Comment by trott
1 year ago
> The big-O here is irrelevant for the architectures since it's all in the configuration & implementation of the model; i.e. there is no relevant asymptote to compare.
?!
NNs are like any other algorithm in this regard. Heck, look at the bottom of page 2 of the Were RNNs All We Needed paper. It has big-O notation there and elsewhere.
> I was responding to
>> a Transformer layer can look back see O(X^2) numbers, while an RNN can only see O(X) numbers
In the BASED paper, in Eq. 10, sizeof(s) = 2dN. But I defined d = N = X above. Ergo, sizeof(s) = 2X^2 = O(X^2).

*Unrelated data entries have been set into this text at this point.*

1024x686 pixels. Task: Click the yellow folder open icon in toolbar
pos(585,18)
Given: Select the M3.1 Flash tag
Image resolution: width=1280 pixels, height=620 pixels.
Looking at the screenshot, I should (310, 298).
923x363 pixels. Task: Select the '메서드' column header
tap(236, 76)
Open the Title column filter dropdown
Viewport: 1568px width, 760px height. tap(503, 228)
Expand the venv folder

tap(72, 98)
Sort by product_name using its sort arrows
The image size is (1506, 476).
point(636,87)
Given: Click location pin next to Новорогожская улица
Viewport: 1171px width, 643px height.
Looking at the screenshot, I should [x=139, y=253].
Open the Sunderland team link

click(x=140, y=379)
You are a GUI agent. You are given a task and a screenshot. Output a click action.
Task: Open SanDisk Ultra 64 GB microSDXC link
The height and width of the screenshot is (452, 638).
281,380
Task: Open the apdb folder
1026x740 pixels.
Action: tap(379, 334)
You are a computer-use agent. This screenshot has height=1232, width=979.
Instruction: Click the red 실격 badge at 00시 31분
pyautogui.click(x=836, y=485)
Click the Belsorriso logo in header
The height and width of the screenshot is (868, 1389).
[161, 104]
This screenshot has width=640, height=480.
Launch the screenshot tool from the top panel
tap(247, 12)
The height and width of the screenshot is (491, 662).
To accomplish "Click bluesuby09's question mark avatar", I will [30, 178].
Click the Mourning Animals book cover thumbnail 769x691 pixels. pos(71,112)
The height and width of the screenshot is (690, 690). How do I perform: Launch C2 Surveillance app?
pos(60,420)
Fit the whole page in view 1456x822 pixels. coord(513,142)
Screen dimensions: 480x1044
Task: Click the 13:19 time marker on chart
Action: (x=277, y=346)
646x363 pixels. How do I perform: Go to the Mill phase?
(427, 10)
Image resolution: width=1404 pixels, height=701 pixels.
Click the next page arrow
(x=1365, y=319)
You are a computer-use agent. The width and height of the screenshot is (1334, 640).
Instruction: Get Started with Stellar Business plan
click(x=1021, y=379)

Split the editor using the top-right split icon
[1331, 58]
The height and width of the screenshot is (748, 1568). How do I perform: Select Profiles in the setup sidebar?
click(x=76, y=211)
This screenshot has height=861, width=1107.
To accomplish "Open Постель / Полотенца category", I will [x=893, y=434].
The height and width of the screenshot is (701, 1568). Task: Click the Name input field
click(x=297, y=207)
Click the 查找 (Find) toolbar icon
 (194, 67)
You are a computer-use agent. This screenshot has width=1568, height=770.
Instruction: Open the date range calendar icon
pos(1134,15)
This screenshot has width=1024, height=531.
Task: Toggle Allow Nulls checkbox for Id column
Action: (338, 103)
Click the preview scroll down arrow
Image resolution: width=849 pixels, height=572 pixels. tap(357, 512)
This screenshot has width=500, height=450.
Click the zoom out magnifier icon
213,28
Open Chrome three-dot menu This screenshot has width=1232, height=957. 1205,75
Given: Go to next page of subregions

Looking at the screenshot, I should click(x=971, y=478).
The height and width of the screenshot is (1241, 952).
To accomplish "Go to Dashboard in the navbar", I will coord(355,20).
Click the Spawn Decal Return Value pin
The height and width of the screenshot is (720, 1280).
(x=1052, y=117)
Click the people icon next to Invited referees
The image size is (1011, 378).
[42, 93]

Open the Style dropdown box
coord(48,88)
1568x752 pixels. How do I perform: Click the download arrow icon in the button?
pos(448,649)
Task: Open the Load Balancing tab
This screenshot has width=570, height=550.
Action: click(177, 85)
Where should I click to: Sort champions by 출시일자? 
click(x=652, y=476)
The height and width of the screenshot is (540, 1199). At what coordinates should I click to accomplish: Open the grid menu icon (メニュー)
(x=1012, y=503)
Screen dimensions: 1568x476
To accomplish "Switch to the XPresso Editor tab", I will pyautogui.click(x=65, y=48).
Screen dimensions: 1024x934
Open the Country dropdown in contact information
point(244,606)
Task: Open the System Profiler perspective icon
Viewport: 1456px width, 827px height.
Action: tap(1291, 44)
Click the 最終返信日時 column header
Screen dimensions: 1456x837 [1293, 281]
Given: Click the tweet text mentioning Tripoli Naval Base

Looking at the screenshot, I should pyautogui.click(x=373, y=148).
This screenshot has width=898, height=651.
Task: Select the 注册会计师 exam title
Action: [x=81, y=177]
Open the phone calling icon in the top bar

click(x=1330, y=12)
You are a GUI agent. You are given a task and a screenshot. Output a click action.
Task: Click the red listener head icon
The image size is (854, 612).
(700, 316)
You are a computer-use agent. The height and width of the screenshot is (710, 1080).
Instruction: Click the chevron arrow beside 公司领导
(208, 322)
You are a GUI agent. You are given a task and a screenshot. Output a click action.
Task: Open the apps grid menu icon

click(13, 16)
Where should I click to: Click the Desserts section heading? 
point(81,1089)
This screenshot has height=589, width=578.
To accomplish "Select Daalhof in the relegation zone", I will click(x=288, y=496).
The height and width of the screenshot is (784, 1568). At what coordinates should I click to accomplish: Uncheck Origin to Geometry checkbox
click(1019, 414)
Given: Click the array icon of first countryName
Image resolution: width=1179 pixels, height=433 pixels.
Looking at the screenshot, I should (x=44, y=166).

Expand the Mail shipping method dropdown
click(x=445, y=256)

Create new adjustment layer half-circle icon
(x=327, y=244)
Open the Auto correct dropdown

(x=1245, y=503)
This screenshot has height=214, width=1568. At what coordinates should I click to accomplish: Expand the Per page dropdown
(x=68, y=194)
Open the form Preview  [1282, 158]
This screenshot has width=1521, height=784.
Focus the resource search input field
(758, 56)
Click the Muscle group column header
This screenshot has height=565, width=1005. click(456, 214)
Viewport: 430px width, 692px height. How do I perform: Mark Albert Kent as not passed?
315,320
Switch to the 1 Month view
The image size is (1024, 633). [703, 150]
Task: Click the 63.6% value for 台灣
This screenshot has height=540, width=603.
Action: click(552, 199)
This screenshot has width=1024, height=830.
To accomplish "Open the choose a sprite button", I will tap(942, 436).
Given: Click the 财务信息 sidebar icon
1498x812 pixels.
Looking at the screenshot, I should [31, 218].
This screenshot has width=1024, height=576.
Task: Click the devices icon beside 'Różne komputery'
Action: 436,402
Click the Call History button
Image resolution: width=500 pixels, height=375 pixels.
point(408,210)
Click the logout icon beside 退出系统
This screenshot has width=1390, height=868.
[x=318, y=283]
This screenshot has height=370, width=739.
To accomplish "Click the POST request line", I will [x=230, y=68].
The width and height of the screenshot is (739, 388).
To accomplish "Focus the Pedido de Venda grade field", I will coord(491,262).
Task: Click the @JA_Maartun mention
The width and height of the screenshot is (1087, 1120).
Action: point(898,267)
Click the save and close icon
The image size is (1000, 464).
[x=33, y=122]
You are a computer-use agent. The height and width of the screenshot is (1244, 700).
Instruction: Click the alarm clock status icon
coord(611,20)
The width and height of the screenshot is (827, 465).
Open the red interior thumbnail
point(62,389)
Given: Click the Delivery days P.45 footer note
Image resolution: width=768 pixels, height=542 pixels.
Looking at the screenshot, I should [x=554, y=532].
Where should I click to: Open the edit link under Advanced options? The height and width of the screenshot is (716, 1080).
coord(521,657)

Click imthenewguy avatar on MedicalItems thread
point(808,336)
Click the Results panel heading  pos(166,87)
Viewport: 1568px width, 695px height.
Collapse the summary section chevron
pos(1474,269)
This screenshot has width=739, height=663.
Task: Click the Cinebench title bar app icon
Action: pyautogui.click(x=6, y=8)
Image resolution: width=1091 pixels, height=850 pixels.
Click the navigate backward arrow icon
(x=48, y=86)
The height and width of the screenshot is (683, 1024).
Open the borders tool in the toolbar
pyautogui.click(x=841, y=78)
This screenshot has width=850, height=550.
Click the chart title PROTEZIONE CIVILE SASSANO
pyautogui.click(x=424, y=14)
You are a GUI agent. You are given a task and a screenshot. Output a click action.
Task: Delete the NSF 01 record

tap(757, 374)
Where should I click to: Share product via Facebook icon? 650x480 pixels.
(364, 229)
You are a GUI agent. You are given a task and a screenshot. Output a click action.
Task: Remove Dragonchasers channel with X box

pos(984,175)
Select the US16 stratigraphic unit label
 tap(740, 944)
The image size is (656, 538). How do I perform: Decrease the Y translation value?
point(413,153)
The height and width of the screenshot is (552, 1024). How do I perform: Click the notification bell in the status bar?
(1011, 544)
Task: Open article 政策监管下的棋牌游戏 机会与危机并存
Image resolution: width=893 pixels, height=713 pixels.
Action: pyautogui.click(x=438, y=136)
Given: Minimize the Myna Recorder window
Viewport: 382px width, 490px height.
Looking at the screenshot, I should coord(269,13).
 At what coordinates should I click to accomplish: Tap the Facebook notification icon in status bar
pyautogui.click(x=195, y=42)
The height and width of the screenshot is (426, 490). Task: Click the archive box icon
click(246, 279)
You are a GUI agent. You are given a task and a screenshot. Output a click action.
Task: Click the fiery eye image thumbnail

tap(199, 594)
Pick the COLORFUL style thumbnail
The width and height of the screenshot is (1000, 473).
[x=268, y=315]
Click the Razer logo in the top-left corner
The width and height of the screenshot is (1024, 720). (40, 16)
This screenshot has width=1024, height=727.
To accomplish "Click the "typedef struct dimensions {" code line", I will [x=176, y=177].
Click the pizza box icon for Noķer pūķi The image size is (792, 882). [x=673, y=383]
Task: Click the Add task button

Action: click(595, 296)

For minGRU, sizeof(s) = d. Ergo, sizeof(s) = X = O(X).
That's just the state calculation which would be O(N) and O(1) respectively. The based paper is saying if you made Transformers recurrent you would have a state size of 2Nd -> O(N), while based has a state size of d*d' -> O(1).
Transformers do have O(N^2) time & memory complexity, and Based/RNN/SSM {O(N) time, O(1) mem}, with respect to sequence length if that's what you mean. The point is it doesn't really give an indication of quality.
We can choose our constant arbitrarily so the big-O you've stated only indicates memory/time-complexity not 'look-back' ability relevant to any task. If you input the entire sequence N times into an RNN, you also have perfect recall with O(N^2) but it's not exactly an efficient use of our resources.
Ideally our state memory is maximally utilized, this is the case for RNNs in the limit (although likely oversubscribed) but is not the case for transformers. The holy grail is to have an input-dependent state-size, however that is quite difficult.